Segment Start: EXTRACTED MATERIAL
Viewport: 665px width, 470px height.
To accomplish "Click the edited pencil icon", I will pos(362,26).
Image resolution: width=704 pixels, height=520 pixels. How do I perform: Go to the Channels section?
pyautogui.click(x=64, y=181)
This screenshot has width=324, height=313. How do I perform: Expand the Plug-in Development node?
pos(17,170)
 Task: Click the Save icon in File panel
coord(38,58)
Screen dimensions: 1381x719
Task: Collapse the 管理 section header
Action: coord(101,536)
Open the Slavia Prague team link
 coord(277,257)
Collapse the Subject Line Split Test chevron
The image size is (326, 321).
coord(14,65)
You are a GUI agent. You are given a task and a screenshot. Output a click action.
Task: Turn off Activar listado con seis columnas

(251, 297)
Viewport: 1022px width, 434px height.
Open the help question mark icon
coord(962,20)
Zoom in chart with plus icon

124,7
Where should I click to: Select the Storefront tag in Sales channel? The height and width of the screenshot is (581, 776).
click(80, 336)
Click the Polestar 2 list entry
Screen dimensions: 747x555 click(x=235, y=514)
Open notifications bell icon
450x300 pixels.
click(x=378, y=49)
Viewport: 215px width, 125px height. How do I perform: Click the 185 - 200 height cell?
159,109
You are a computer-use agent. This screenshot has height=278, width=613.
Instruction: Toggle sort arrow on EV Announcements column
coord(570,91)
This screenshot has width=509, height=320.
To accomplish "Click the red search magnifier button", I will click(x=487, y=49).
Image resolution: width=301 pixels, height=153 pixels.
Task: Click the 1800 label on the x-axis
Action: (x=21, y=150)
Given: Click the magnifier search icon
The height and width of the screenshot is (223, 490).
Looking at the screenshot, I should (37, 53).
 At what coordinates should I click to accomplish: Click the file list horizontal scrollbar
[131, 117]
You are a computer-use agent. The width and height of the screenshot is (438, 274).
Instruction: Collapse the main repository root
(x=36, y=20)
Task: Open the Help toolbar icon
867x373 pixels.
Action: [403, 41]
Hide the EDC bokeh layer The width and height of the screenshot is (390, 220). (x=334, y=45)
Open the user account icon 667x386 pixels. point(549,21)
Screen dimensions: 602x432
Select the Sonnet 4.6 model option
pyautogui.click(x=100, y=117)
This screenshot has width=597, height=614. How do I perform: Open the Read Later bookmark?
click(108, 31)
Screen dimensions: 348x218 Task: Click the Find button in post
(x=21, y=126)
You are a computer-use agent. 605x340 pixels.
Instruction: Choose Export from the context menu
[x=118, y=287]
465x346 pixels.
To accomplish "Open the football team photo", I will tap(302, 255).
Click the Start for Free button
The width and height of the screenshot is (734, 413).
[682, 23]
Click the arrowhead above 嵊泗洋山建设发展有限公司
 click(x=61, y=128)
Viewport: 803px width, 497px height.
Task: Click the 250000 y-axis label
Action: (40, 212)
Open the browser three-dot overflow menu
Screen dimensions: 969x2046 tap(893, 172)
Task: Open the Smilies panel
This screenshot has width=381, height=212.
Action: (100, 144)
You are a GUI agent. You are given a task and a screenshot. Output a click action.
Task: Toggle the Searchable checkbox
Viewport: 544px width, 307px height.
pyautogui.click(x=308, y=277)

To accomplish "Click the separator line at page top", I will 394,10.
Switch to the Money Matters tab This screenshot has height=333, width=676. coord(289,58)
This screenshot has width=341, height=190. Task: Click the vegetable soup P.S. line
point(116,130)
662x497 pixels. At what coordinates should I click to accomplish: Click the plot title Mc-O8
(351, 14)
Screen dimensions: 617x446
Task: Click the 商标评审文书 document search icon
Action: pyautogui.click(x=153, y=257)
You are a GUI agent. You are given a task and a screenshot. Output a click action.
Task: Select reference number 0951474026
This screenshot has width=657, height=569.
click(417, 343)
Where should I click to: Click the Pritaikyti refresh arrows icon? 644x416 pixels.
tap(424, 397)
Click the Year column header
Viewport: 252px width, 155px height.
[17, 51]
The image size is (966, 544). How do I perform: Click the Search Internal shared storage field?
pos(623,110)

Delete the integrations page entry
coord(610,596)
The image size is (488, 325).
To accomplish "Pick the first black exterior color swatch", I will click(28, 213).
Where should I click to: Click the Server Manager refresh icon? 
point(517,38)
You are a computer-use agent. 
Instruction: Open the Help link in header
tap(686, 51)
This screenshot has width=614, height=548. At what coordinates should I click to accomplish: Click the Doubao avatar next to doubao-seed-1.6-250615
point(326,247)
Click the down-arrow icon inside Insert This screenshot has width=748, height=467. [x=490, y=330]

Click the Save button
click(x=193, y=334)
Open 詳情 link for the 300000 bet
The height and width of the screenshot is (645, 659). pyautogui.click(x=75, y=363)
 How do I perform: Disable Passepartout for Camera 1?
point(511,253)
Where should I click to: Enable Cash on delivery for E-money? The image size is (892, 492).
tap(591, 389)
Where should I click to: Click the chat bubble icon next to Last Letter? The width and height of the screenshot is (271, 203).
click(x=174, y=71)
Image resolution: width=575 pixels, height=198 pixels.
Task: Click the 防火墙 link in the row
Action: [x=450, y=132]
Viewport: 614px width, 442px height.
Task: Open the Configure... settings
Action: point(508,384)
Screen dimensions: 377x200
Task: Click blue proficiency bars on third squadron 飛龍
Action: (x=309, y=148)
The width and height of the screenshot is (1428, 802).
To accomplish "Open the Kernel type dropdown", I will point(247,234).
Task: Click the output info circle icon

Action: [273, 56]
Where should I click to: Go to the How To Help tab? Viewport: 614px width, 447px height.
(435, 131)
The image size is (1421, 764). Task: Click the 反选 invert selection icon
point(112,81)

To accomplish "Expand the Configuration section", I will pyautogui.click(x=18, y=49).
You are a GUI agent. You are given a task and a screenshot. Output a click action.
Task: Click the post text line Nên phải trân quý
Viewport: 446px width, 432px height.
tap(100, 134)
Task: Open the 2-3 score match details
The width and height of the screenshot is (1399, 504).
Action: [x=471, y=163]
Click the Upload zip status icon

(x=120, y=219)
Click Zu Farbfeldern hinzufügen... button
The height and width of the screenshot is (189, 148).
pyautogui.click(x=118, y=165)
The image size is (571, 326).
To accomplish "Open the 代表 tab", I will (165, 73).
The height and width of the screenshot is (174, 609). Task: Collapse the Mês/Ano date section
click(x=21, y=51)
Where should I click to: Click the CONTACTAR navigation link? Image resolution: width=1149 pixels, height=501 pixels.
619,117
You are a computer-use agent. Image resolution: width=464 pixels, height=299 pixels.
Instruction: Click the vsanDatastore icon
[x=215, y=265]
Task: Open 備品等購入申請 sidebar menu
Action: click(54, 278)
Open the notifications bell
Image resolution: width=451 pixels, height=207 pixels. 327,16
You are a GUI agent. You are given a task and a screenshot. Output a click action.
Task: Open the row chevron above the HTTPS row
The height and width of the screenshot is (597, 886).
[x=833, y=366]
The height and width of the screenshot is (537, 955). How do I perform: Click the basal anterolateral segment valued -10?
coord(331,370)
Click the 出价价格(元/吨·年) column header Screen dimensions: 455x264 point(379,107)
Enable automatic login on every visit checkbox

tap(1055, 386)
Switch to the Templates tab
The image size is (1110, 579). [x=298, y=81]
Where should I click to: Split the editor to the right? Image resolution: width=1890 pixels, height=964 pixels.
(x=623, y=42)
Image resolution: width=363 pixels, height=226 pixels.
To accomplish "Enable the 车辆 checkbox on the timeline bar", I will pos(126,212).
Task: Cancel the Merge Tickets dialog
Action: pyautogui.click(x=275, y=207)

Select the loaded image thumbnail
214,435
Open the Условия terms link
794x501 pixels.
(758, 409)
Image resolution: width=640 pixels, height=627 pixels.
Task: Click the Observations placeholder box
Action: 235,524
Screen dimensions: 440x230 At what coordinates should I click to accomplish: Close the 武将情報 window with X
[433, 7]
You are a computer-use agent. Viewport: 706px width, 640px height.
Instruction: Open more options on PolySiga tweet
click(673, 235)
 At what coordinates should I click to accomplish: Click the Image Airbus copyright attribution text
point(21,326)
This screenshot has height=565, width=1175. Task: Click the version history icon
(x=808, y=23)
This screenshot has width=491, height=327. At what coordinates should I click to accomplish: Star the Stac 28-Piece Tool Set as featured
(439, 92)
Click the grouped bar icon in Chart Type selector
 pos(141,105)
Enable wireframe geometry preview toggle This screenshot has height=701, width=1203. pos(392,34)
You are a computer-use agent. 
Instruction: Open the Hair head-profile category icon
Segment End: EXTRACTED MATERIAL
◆ **WHAT THE TASK REQUIRES**: The lines to extract from the data above begin with the line containing "Where should I click to: Click the chat" and end with the line containing "The width and height of the screenshot is (1428, 802).". Extract them exactly, including both.

◆ **EXERCISE ANSWER**:
Where should I click to: Click the chat bubble icon next to Last Letter? The width and height of the screenshot is (271, 203).
click(x=174, y=71)
Image resolution: width=575 pixels, height=198 pixels.
Task: Click the 防火墙 link in the row
Action: [x=450, y=132]
Viewport: 614px width, 442px height.
Task: Open the Configure... settings
Action: point(508,384)
Screen dimensions: 377x200
Task: Click blue proficiency bars on third squadron 飛龍
Action: (x=309, y=148)
The width and height of the screenshot is (1428, 802).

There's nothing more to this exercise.